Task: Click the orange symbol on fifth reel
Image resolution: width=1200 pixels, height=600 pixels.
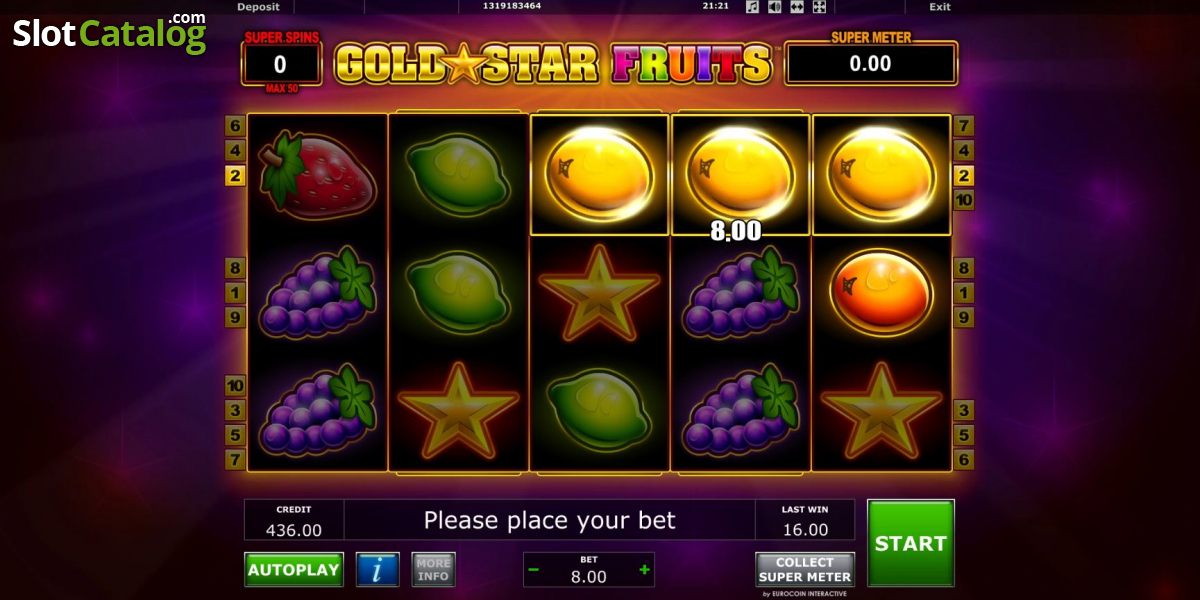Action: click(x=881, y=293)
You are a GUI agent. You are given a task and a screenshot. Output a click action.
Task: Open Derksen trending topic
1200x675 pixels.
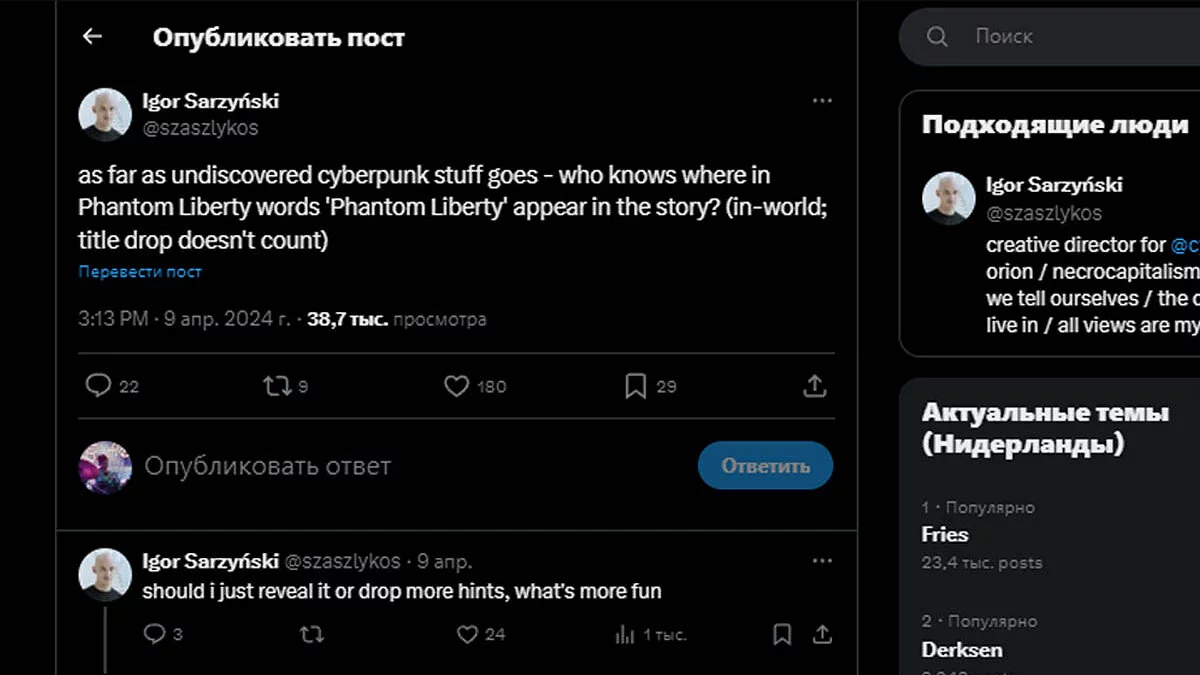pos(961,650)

::::

> **What you need to do**
This task asks for the data above repeated exactly, without a single picture.

> **Exercise solution**
Task: Click the orange symbol on fifth reel
Image resolution: width=1200 pixels, height=600 pixels.
Action: click(x=881, y=293)
You are a GUI agent. You are given a task and a screenshot. Output a click action.
Task: Open Derksen trending topic
1200x675 pixels.
pos(961,650)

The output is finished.